O skandalu finansowym, w który zamieszany jest współpracownik Ozawy, stało się głośno w marcu tego roku. Prokuratura tokijska twierdzi, że organizacja zbierająca fundusze dla jego partii przyjęła nielegalne dotacje. Jeden z wysokich rangą doradców Ozawy został aresztowany pod zarzutem złamania ustawy o finansowaniu partii politycznych. Samemu Ozawie nikt nie zarzuca żadnych nieprawidłowości.
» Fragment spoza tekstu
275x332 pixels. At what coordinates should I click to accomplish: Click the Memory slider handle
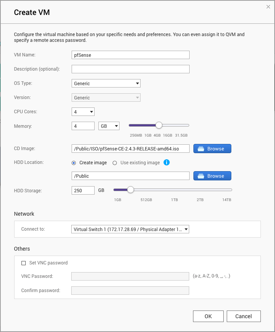(x=159, y=125)
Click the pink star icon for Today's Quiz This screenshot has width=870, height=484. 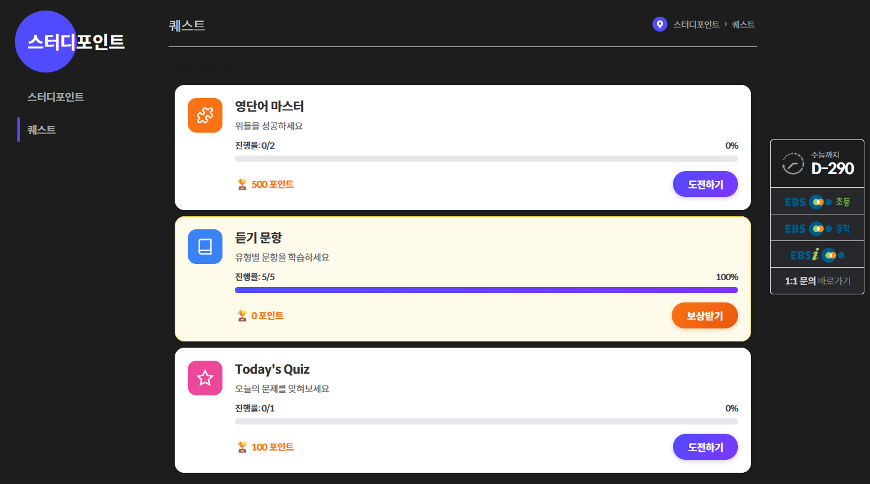[205, 378]
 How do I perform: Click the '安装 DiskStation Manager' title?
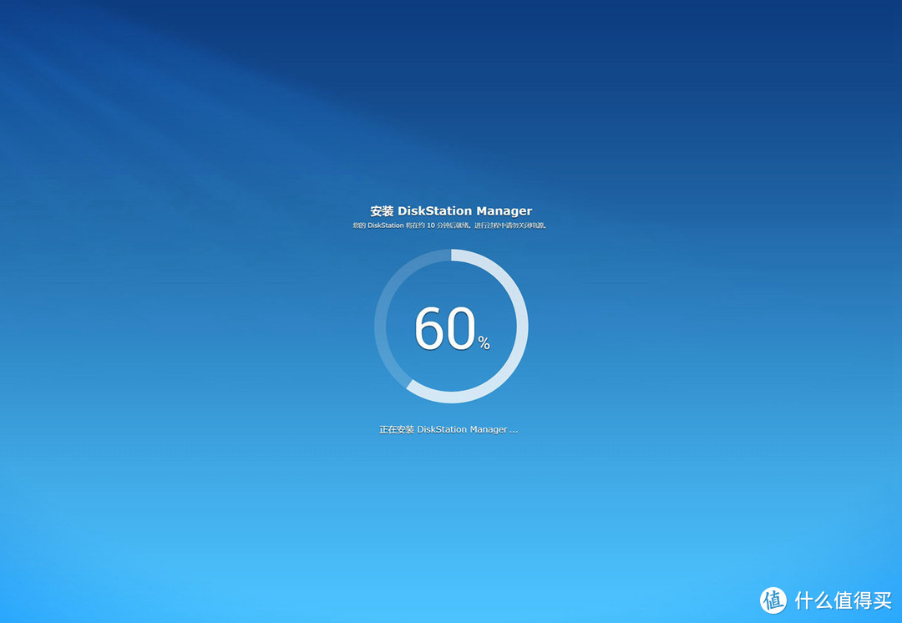tap(451, 211)
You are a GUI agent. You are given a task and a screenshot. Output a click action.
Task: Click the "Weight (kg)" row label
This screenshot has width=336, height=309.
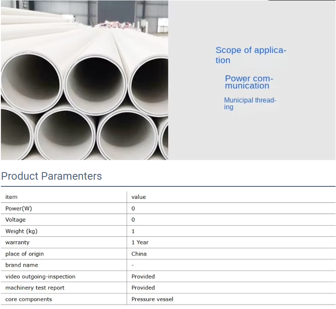coord(21,231)

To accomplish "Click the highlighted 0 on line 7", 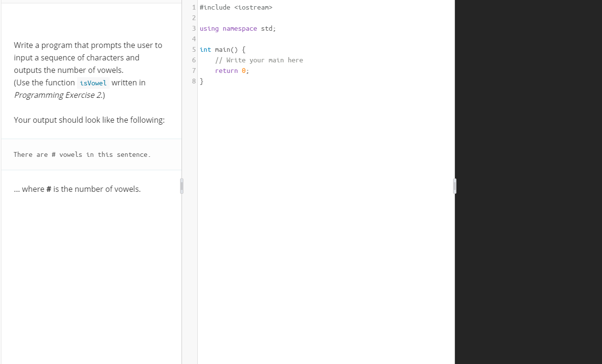I will [244, 70].
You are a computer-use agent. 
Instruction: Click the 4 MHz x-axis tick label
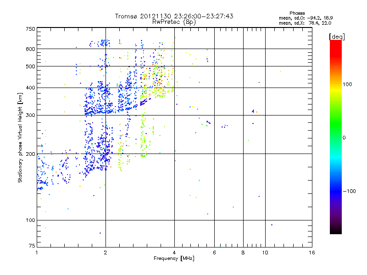pyautogui.click(x=174, y=253)
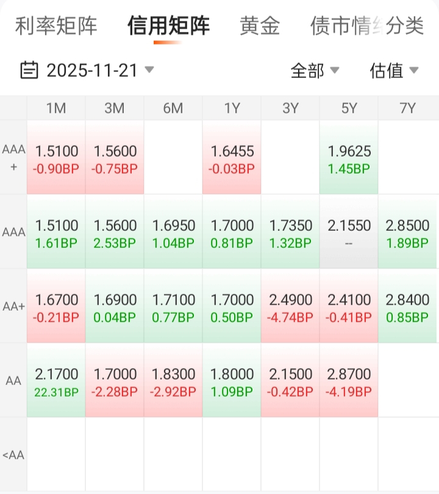Tap the AAA 7Y cell showing 2.8500

[407, 232]
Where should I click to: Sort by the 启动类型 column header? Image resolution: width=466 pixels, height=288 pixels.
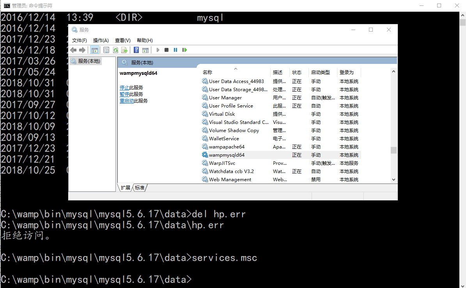[x=320, y=72]
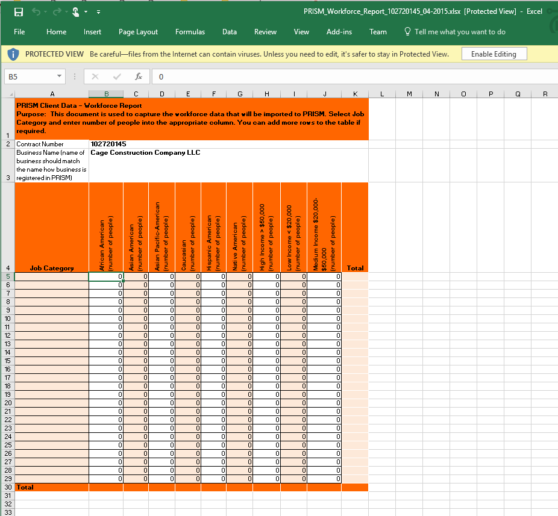Image resolution: width=558 pixels, height=516 pixels.
Task: Click the Touch/Mouse Mode icon
Action: 75,12
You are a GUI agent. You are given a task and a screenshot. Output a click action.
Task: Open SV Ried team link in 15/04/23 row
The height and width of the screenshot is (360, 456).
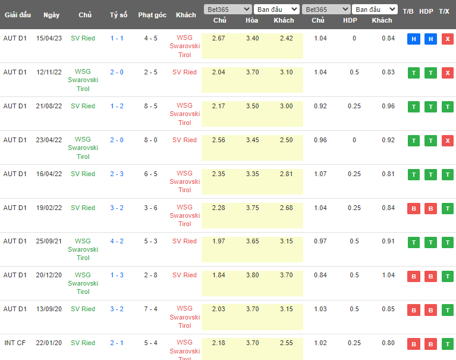83,38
Sondaż, którego wyniki opublikował w poniedziałek dziennik "Yomiuri Shimbun" pokazał, że 71 proc. japońskich wyborców uznało pozostawanie Ozawy na stanowisku szefa największej partii politycznej za "niedopuszczalne".

pap, keb
Proszę czekać ...

Proszę czekać ...

Proszę czekać ...

Proszę czekać ...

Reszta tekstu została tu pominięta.